ULIDs and Primary Keys

By Dave Allie
Published Feb 16, 20226 min read
When it comes to picking the type for your database's primary keys, there are a few divided camps. When making this decision for Visibuild I had to choose between the simplicity of sequential IDs and the longevity/future benefits of non-sequential IDs. I chose non-sequential IDs to make it easier to deal with sharding and regional databases in the future. Out of the many flavours of non-sequential IDs I chose ULIDs.
Here's how I got there.

UUID

Let's start where most people do, with UUIDs.
UUIDs (universally unique identifiers) are 128-bit labels typically represented as a hexadecimal string broken up into 5 sections containing 32 bits, 16 bits, 16 bits, 16 bits, and 48 bits respectively.
Here's an example:
Within the UUID standard (which you can read about in RFC 4122), there are 5 different versions of that same 128-bit label. The differences between the versions are which inputs are required to generate the UUID and the structure of the bits that are output.
Version 1 requires knowledge of the computer's MAC address to generate the label. Version 2 is only guaranteed to be unique if at most one is generated per computer about every 7 minutes. Versions 3 and 5, are deterministic based on the supplied input. This leaves only version 4 as a suitable choice for scalable, non-deterministic UUIDs.

UUIDv4

When people say UUID they're almost always referring to UUIDv4. It's the most prevalent and widely supported UUID standard, even the example UUID given above is a UUIDv4. As UUIDv4 is based solely on randomness, it is extremely portable and can be used with very little prior knowledge about the state of the system.
UUIDv4 are composed of 122 bits of randomness, and 6 bits of version/variant identification.
info_outline
Click the "Regenerate" button to see a few different UUIDv4.
The only non-random sections of a UUDv4 are the version and variant. The version is represented by 4 bits and is always set to 4 for UUIDv4, you can see it highlighted as the first orange nibble above. The variant is represented by 2 bits and is set to 2 for the UUIDv4 standard, you can see it highlighted as the second orange nibble above.
info_outline
The variant is only the first 2 bits of the second highlighted nibble. While the remaining 2 are random, meaning the value of that nibble can be 8 (1000), 9 (1001), a (1010), or b (1011)

UUIDv7

While there are only 5 UUID variants in the RFC, there's a draft that includes 3 new ones: UUIDv6, UUIDv7, and UUIDv8.
The three new versions are all based on a similar structure of a combination of time bits in the most significant positions, followed by random bits.
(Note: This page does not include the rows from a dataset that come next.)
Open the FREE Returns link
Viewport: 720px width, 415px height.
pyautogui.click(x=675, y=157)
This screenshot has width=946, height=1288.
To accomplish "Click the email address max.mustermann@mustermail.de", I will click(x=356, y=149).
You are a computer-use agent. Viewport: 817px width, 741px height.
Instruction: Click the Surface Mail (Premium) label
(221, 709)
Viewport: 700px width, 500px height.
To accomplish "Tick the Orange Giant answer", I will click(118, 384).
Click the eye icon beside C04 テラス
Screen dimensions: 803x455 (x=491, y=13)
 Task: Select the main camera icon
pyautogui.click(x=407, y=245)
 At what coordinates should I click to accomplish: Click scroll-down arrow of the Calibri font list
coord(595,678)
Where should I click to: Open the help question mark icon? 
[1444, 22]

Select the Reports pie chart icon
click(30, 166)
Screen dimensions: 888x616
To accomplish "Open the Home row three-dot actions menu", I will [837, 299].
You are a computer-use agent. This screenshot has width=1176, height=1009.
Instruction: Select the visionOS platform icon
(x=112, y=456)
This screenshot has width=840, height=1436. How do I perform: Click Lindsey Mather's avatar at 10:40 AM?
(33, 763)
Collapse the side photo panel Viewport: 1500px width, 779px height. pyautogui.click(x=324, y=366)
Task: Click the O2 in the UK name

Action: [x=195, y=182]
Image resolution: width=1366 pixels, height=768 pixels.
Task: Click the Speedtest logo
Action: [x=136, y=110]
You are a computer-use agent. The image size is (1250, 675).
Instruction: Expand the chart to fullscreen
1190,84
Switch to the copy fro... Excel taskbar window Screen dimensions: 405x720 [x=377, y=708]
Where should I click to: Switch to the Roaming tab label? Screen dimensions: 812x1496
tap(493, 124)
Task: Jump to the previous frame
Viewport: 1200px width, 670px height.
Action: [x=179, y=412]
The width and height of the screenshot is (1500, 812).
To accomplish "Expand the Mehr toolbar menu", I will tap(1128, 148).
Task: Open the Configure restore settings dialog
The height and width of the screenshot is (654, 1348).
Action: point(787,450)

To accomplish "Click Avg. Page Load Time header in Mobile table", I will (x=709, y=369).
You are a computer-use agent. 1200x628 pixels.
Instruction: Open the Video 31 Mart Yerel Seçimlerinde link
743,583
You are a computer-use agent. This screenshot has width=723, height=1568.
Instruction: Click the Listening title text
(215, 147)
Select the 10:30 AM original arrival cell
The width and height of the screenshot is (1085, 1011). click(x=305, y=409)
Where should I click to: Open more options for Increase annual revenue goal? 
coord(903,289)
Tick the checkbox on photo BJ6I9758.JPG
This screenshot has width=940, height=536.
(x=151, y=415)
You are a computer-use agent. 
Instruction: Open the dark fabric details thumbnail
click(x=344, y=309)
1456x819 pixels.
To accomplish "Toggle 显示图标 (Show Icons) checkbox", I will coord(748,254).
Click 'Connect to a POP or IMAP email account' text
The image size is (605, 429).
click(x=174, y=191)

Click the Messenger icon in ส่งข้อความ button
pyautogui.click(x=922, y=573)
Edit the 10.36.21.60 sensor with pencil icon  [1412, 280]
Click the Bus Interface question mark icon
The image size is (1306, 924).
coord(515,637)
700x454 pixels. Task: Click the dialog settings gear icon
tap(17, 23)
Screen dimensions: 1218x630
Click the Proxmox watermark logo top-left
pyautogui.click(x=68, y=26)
The difference between the three is which kind of clock is used to generate the time bits. Version 7 from the draft is using Unix Epoch time, making it the likely candidate for adoption in the future.
Even within version 7, there are a few different ways to represent the time. Different levels of sub-second precision can be used, but the more precise in time you get, the fewer random bits you'll be able to use. Let's take a look at the millisecond precision setup of UUIDv7.
With the millisecond precision setup, there are 48 bits of time, 6 bits of version/variant, 12 bits for a monotonic sequence, and 62 bits of randomness.
UUIDv7 always dedicates the first 36 bits to the seconds of the timestamp, and then a variable amount of bits for the sub-second precision, in our case that's 12 bits for the milliseconds within the second.
info_outline
If you click "Regenerate" a few times, you should see the first 9 characters of the timestamp only change once a second, these are the bits representing the Unix Epoch time in seconds. The last three bits are the milliseconds within that second.
The version and variant follow the same setup as UUIDv4, however the version is set to 7.
The main value for the timestamp at the front of the UUID is that UUIDv7s (and the other new UUIDs in the draft) are monotonically increasing (within the same sub-second), meaning that a UUIDv7 generated now is always going to be larger than a UUIDv7 generated a millisecond ago.
You'll also notice a new kind of section in UUIDv7, the "monotonic sequence" section. This section of 12 bits is designed to ensure that the UUIDs generated within the same sub-second are also monotonically increasing. In our case, for each subsequent UUIDv7 generated within the same millisecond, the monotonic sequence counter will increase by one. Note that this is only relevant for UUIDs generated on the same machine within the same millisecond, it will not ensure any ordering of UUIDs if they're generated independently of each other in the same millisecond.
Here are some example UUIDs generated in the same millisecond:
  • 061ff8d8-e24b-7000-8092-ca1e5440d491
  • 061ff8d8-e24b-7001-b653-1c41e471cd78
  • 061ff8d8-e24b-7002-9bc2-82b5da559f1d
When using UUIDv7 as a primary key, you get the same sortability as a sequential ID with the flexibility of distributed generation. If you're looking to do a performant sort on creation time using UUIDv4, you'd need a separate indexed creation time column, but if you're using UUIDv7 then you can use the primary key as the sort column (since it's already indexed).

ULID

In late 2017, almost 4 years before the UUIDv7 specification was drafted, the Universally Unique Lexicographically Sortable Identifier (or ULID) was proposed, not as an RFC Draft, but as a grassroots proposal over GitHub. You can take a read of the (quite concise) specification for ULID on GitHub.
A ULID is a 128-bit label, just like a UUID. It's sortable, has millisecond precision, and is monotonically increasing, just like UUIDv7.
ULIDs are typically represented as a Crockford's Base 32 encoded string, instead of a hexadecimal string like UUIDs. As an example, instead of 017eb31e-1440-b69e-d82f-5f0937f823c8, the same value can be represented as 0GWWXY2G84DFMRVWQNJ1SRYCMC.
For the purpose of comparison with UUIDs, I'm going to represent all ULIDs as hexadecimal strings, in the same 8, 4, 4, 4, 12 segments which we have been using.
Within a ULID, there are 48 bits of time and 80 bits of randomness.
While there are 48 bits of time information in both UUIDv7 (with millisecond precision) and ULID, the ULID standard encodes the time as Unix Epoch in milliseconds for the whole 48 bits whereas UUIDv7 splits the time into 36 seconds bits and 12 millisecond bits.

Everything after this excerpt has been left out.